# 해야 할 작업
"Click the Gan"이 든 줄부터 "Click The New"가 든 줄까지 전부 다시 적되, "icon"를 "symbol"로 바꾸고 나머지는 그대로 두세요.
=====
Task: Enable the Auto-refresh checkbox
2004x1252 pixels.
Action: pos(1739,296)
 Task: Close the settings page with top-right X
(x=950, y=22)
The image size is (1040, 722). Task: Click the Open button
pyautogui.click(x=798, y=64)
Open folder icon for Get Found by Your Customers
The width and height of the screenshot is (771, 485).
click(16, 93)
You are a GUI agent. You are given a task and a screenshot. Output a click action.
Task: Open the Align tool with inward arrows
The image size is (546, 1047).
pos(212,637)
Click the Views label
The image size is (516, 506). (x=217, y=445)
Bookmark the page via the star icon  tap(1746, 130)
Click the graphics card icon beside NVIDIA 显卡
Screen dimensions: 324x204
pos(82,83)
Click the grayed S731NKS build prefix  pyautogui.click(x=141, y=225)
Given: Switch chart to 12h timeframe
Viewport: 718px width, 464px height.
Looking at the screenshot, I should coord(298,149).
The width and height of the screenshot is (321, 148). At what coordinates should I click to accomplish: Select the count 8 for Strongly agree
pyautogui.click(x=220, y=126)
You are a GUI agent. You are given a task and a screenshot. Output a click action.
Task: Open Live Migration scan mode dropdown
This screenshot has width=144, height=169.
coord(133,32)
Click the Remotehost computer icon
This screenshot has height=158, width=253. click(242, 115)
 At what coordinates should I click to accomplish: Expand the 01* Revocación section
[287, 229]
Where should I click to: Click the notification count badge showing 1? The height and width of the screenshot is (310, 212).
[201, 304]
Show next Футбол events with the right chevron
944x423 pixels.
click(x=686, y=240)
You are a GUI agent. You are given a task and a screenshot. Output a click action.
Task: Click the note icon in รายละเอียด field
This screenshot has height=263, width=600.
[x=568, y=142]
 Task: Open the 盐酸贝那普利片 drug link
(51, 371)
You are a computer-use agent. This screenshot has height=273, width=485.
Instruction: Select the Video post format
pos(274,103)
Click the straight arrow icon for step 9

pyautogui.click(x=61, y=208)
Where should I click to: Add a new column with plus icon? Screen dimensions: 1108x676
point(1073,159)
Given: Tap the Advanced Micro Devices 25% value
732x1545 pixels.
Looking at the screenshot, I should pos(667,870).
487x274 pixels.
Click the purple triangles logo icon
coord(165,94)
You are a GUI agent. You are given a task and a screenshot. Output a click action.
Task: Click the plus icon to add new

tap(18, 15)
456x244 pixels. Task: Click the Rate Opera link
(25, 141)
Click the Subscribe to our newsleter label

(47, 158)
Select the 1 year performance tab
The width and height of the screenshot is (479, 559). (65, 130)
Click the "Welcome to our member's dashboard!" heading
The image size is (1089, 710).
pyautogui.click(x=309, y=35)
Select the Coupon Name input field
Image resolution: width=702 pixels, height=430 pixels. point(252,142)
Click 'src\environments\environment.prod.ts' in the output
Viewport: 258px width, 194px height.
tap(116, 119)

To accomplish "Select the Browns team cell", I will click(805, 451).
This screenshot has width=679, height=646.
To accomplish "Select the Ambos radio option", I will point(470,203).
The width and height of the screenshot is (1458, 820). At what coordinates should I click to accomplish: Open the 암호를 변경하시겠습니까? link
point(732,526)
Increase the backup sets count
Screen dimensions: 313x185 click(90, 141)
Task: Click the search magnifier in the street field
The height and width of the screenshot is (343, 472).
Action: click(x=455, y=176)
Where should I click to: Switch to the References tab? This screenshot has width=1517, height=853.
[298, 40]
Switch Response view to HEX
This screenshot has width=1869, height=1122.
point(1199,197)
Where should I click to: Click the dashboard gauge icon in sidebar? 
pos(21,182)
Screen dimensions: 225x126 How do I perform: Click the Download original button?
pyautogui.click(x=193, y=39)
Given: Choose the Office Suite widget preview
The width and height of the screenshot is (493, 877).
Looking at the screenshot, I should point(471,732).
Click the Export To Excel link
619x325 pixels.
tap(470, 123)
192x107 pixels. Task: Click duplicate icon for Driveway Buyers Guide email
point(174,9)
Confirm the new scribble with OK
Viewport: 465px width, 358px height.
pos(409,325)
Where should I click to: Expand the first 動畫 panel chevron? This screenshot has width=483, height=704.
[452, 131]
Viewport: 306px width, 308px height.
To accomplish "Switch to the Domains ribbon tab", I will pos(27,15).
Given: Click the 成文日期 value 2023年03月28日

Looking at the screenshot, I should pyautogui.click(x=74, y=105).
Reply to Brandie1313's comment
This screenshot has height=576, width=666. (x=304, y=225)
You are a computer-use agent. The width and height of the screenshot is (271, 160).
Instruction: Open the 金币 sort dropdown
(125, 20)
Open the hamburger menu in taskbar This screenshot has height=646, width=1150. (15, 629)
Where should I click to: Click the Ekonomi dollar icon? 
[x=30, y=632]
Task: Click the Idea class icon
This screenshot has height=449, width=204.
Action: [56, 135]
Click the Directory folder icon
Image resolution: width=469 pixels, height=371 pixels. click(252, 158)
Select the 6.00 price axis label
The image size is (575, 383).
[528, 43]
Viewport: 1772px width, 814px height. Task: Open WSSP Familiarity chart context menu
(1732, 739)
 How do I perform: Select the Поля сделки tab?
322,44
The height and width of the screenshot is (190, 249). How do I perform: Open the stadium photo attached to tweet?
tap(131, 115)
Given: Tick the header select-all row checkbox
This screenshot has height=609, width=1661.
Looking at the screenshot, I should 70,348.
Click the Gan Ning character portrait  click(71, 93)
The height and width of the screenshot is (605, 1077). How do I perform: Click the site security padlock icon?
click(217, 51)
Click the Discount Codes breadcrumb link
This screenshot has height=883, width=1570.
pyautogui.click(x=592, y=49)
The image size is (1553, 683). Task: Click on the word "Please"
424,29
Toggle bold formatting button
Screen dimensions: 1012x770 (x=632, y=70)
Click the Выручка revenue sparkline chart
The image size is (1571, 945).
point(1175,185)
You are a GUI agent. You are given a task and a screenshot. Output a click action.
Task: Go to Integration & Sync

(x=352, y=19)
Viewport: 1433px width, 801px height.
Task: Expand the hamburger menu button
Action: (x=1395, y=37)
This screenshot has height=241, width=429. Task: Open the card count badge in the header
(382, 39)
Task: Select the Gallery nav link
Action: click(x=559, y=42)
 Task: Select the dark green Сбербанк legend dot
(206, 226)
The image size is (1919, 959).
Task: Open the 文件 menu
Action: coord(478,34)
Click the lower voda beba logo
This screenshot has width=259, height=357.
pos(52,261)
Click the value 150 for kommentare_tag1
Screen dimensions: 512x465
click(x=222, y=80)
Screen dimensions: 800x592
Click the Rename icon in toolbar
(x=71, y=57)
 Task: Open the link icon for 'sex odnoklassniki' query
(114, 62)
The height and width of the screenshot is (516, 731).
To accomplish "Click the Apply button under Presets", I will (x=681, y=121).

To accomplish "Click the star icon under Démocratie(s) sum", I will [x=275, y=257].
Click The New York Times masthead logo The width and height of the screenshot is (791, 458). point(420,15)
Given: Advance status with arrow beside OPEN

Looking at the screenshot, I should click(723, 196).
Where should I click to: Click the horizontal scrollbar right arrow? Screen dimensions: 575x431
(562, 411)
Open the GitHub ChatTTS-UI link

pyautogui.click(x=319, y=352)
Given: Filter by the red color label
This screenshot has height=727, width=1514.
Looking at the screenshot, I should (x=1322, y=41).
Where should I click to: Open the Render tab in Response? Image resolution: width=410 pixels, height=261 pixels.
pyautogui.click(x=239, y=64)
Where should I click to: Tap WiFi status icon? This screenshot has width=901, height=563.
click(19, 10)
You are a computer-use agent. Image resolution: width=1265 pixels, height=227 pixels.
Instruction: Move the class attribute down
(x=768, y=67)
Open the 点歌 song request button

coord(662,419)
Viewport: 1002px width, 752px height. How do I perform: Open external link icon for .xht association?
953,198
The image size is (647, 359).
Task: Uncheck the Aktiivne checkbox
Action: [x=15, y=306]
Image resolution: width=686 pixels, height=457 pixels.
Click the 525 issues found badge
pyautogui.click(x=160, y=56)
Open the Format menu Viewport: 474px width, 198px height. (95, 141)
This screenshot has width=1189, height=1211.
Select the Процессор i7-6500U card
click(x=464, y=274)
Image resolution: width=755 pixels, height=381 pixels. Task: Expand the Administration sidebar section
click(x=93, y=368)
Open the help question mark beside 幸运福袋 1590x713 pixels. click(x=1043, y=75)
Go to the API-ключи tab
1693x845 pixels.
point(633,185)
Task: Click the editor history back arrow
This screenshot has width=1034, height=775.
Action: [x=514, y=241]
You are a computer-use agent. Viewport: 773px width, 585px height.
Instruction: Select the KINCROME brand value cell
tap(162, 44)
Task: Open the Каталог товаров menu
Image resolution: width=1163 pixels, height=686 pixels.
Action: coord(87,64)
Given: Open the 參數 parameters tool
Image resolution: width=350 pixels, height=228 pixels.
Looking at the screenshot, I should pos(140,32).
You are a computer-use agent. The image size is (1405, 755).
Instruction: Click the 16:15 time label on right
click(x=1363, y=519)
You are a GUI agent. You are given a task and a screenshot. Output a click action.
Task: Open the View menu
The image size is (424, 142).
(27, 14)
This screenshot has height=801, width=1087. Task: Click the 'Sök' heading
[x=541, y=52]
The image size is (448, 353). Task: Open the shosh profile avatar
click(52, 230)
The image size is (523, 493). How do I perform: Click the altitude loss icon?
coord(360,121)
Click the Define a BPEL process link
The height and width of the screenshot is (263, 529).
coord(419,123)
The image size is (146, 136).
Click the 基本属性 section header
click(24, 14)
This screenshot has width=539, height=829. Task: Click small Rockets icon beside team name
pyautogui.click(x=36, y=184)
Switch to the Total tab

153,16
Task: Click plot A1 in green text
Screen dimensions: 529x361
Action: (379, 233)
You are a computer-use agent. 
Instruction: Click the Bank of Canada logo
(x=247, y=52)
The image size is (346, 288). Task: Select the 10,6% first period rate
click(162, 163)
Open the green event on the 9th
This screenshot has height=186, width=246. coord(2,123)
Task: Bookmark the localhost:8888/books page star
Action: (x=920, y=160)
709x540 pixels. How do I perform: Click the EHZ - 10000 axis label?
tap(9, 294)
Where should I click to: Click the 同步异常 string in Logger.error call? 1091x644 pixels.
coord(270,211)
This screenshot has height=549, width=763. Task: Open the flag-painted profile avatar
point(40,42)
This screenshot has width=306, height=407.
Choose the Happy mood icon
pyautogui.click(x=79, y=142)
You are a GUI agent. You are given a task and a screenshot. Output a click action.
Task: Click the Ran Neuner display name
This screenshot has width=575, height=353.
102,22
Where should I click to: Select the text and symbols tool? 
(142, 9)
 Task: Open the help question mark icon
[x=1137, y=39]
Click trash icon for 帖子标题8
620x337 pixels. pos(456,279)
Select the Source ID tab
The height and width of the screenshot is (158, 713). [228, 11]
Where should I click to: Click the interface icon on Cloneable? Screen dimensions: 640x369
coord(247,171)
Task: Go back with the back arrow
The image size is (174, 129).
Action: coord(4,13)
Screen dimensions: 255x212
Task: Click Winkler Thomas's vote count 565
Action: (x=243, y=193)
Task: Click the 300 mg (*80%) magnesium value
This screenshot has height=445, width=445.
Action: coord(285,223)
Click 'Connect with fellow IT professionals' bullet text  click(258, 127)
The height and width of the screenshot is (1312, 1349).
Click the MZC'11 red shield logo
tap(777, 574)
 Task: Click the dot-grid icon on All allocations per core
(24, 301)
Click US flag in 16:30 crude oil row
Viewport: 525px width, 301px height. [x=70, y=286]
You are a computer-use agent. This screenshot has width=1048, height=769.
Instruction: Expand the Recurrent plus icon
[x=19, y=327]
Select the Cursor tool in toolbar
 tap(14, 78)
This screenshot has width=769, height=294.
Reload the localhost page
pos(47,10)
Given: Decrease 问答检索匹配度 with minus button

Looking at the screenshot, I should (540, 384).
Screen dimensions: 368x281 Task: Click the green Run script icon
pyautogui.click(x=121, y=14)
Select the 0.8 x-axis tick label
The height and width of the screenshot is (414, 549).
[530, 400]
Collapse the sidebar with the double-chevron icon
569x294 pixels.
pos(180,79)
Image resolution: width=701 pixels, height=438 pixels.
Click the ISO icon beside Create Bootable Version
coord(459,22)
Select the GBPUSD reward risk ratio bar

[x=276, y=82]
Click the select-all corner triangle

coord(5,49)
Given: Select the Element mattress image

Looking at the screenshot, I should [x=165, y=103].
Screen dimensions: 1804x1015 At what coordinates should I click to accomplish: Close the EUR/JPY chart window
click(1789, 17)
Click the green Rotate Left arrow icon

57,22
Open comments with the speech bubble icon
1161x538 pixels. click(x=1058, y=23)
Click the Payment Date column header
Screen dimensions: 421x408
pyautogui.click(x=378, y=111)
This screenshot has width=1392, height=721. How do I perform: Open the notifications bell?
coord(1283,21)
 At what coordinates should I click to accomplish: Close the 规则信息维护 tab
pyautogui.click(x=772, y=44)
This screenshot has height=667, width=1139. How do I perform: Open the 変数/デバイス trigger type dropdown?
=====
# 아래 풀이
Click the Gan Ning character portrait  click(71, 93)
The height and width of the screenshot is (605, 1077). How do I perform: Click the site security padlock symbol?
click(217, 51)
Click the Discount Codes breadcrumb link
This screenshot has height=883, width=1570.
pyautogui.click(x=592, y=49)
The image size is (1553, 683). Task: Click on the word "Please"
424,29
Toggle bold formatting button
Screen dimensions: 1012x770 (x=632, y=70)
Click the Выручка revenue sparkline chart
The image size is (1571, 945).
point(1175,185)
You are a GUI agent. You are given a task and a screenshot. Output a click action.
Task: Go to Integration & Sync

(x=352, y=19)
Viewport: 1433px width, 801px height.
Task: Expand the hamburger menu button
Action: (x=1395, y=37)
This screenshot has height=241, width=429. Task: Open the card count badge in the header
(382, 39)
Task: Select the Gallery nav link
Action: click(x=559, y=42)
 Task: Select the dark green Сбербанк legend dot
(206, 226)
The image size is (1919, 959).
Task: Open the 文件 menu
Action: coord(478,34)
Click the lower voda beba logo
This screenshot has width=259, height=357.
pos(52,261)
Click the value 150 for kommentare_tag1
Screen dimensions: 512x465
click(x=222, y=80)
Screen dimensions: 800x592
Click the Rename symbol in toolbar
(x=71, y=57)
 Task: Open the link symbol for 'sex odnoklassniki' query
(114, 62)
The height and width of the screenshot is (516, 731).
To accomplish "Click the Apply button under Presets", I will (x=681, y=121).

To accomplish "Click the star symbol under Démocratie(s) sum", I will [x=275, y=257].
Click The New York Times masthead logo The width and height of the screenshot is (791, 458). point(420,15)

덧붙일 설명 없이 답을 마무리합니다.